Ce même jour, le Tribunal de la miséricorde accordera également une Indulgence Plénière aux fidèles qui consacreront un temps suffisant à visiter, réellement ou virtuellement, leurs frères et sœurs âgés dans le besoin ou en difficulté (malades, abandonnés, handicapés, etc.).
L'Indulgence Plénière pourra également être accordée aux personnes âgées malades et à tous ceux qui ne peuvent quitter leur domicile pour une raison grave, sous condition de détachement à tout péché et avec l'intention de remplir les trois conditions habituelles dès que possible.

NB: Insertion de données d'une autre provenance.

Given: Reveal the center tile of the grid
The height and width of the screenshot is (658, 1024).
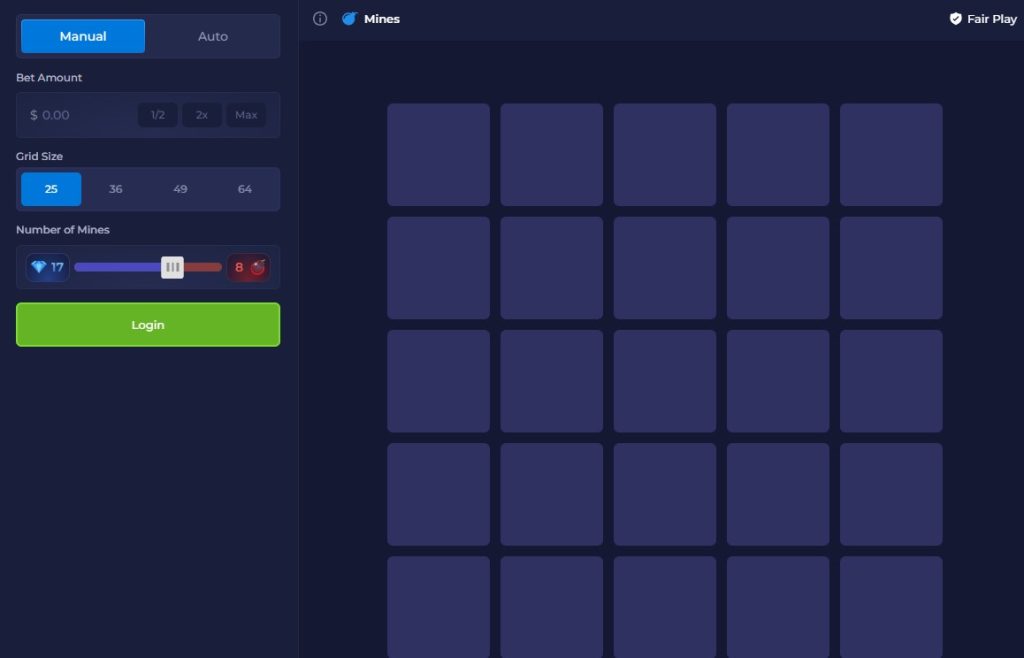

Ils s'uniront spirituellement aux fonctions sacrées de la Journée Mondiale, en offrant au Dieu miséricordieux leurs prières, leurs douleurs ou les souffrances de leur vie, surtout au moment où les paroles du Souverain Pontife et les célébrations seront diffusées à la télévision et à la radio, mais aussi sur les nouveaux moyens de communication sociale.
C'est pourquoi, afin de faciliter l'accès au pardon divin par les Clefs de l'Église, par charité pastorale, cette Pénitencerie demande instamment aux prêtres, dotés des facultés appropriées pour entendre les confessions, de se rendre disponibles, dans un esprit de disponibilité et de générosité, pour la célébration de la Pénitence.